The test was conducted by third party on the request of the customer M/s Power Grid Corporation, in such case the testing charges cannot be part and partial of the manufacture of excisable goods in the hand of the appellant consequently the same is not includible in the assessable value of the excisable goods. On the identical facts and circumstances various judgments have been delivered wherein, it was held that the testing charges conducted on behalf of the appellant by third party and taking reimbursement of such testing charges by the manufacturer supplier is not includible in the assessable value.

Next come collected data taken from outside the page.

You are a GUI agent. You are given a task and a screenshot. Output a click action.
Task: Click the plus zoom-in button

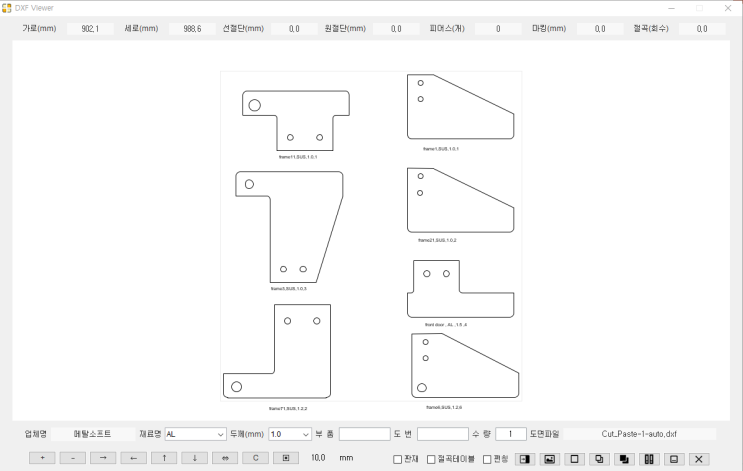tap(42, 458)
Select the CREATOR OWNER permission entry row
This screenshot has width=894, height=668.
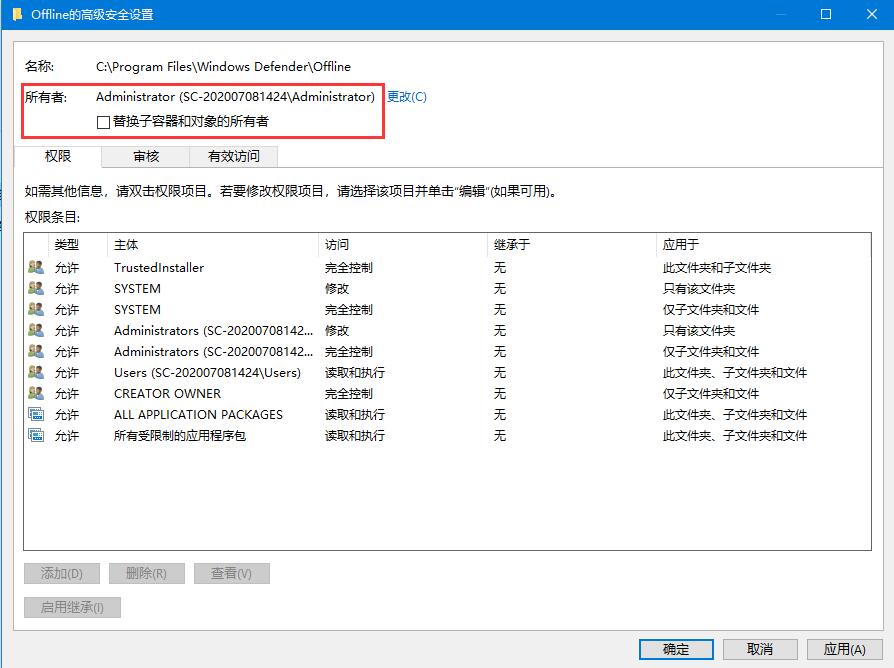point(200,393)
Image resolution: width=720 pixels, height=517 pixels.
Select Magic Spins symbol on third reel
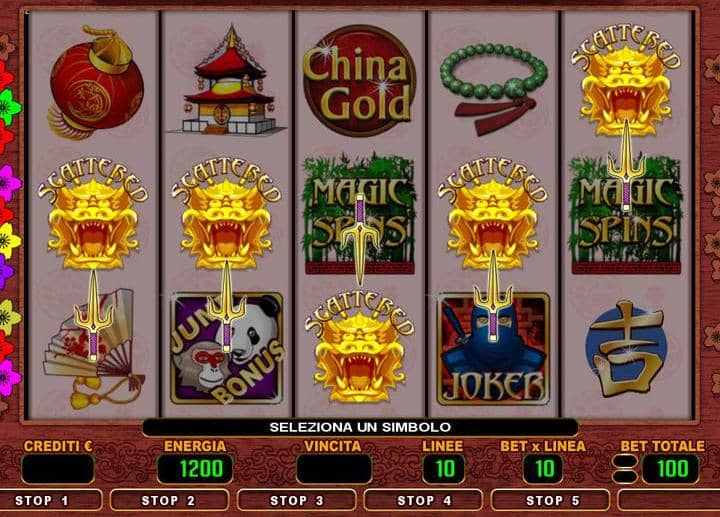359,215
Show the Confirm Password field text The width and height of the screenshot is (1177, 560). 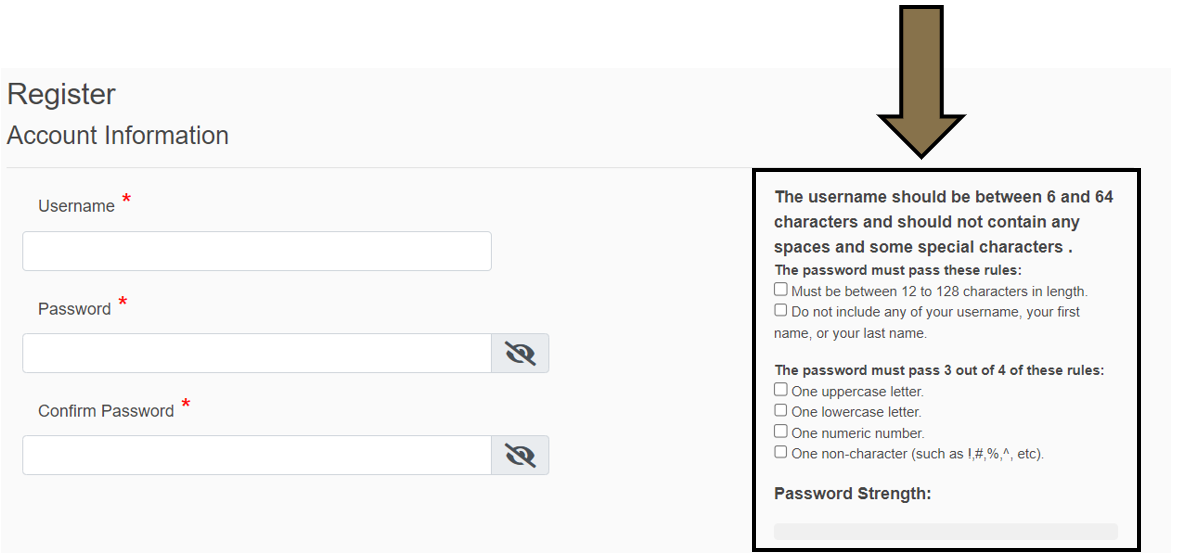tap(520, 455)
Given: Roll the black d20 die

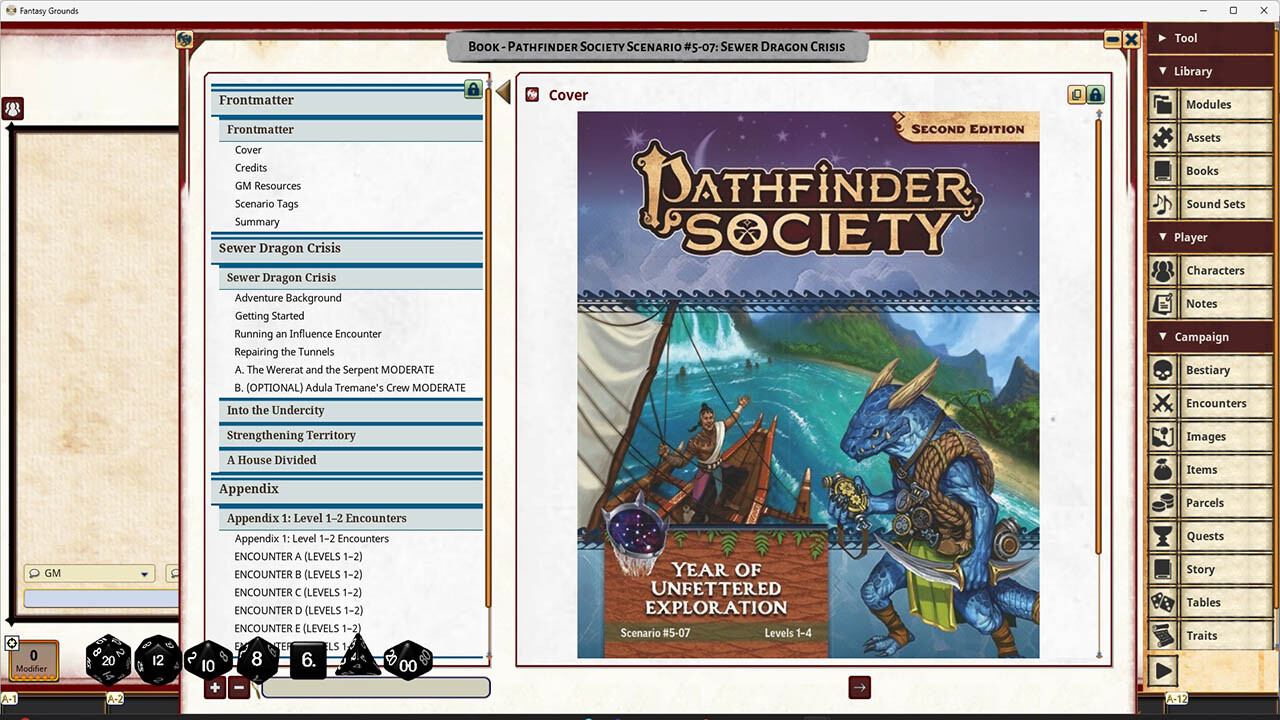Looking at the screenshot, I should tap(107, 660).
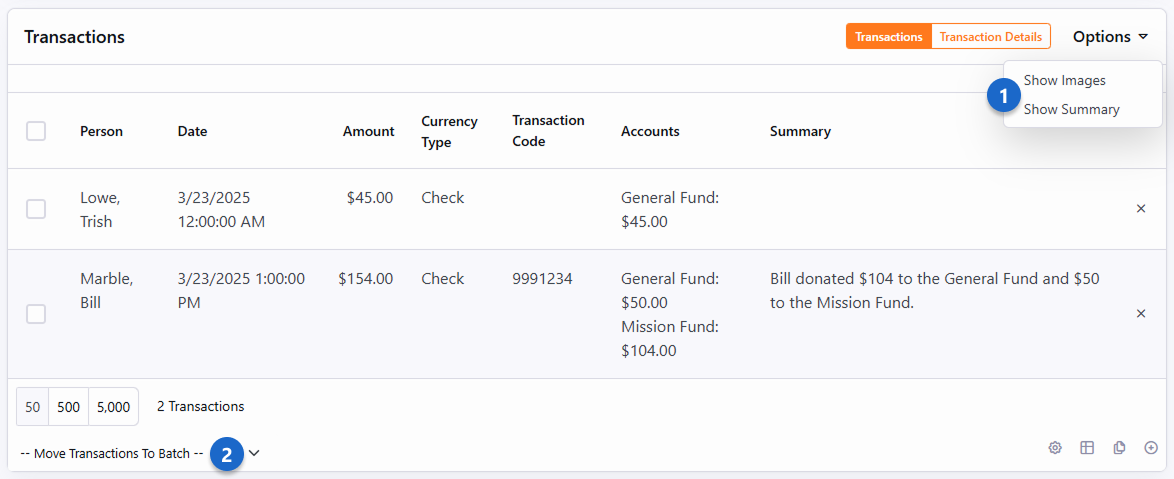Set page size to 50 rows

[33, 407]

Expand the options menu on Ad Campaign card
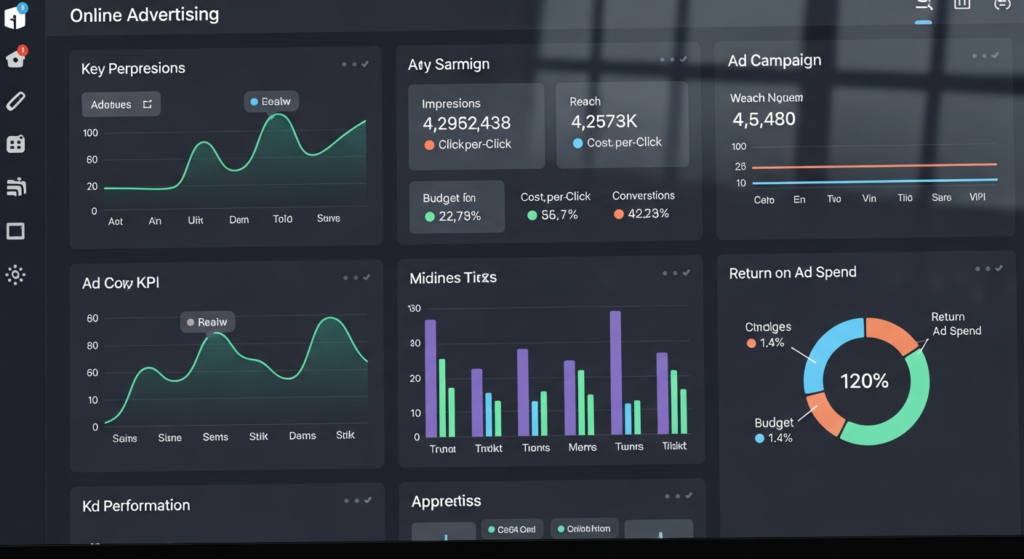[x=985, y=56]
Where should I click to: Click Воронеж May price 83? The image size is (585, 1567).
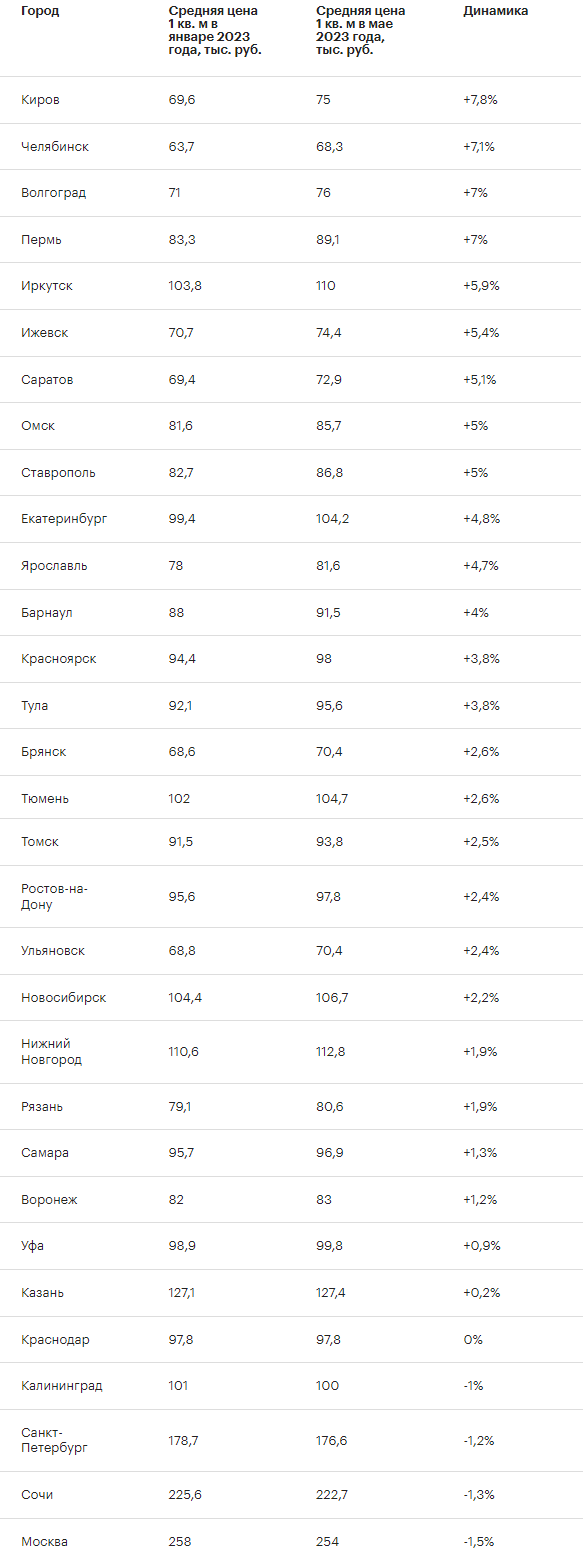coord(324,1200)
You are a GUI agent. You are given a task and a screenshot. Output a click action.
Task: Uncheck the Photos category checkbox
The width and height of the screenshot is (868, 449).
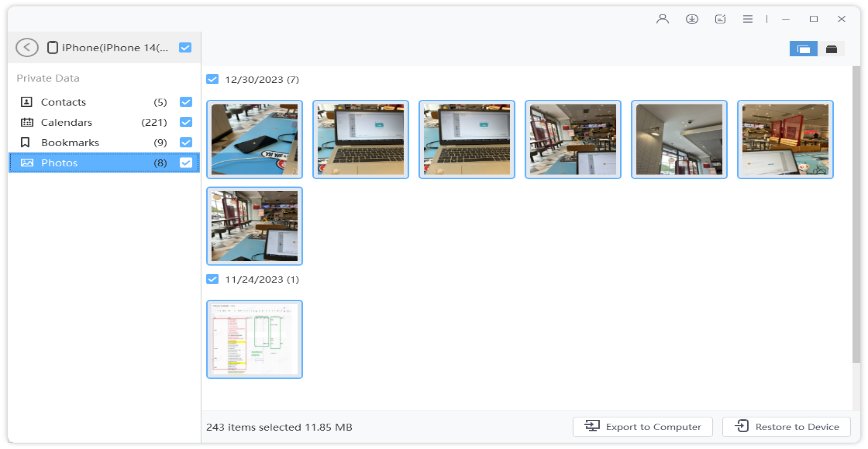point(185,163)
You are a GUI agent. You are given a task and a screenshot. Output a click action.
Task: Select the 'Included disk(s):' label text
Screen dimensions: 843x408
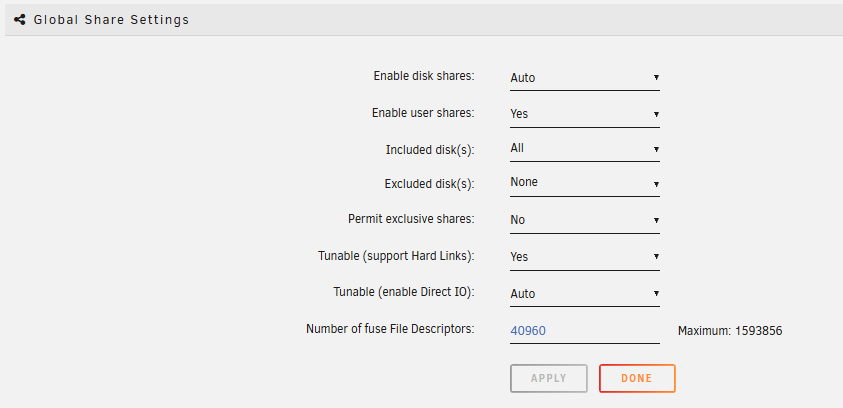tap(430, 149)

This issue has been considered by larger bench of this Tribunal in the case of BHASKAR ISPAT PVT. LTD [2004 (3) TMI 102 - CESTAT, NEW DELHI] wherein, the larger bench answered the reference holding that 'cost of additional testing conducted at the request of the customer and the cost of such testing being borne by the customer, are not includible in the assessable value of the goods.'
Thus, it is settled law that any testing charges for the testing done by third party on the request of the customer and reimbursement of the same to the manufacturer supplier, the said testing charges is not includible in the assessable value of the excisable goods supplied on payment of duty. The issue in hand is no longer res-integra in the light of the above judgments. Therefore, in the present case the testing charges is not includible in the assessable value of excisable goods manufactured and cleared by the appellant on payment of duty.
The impugned order is set aside to the extent it upheld the demand, interest and penalty - Appeal allowed.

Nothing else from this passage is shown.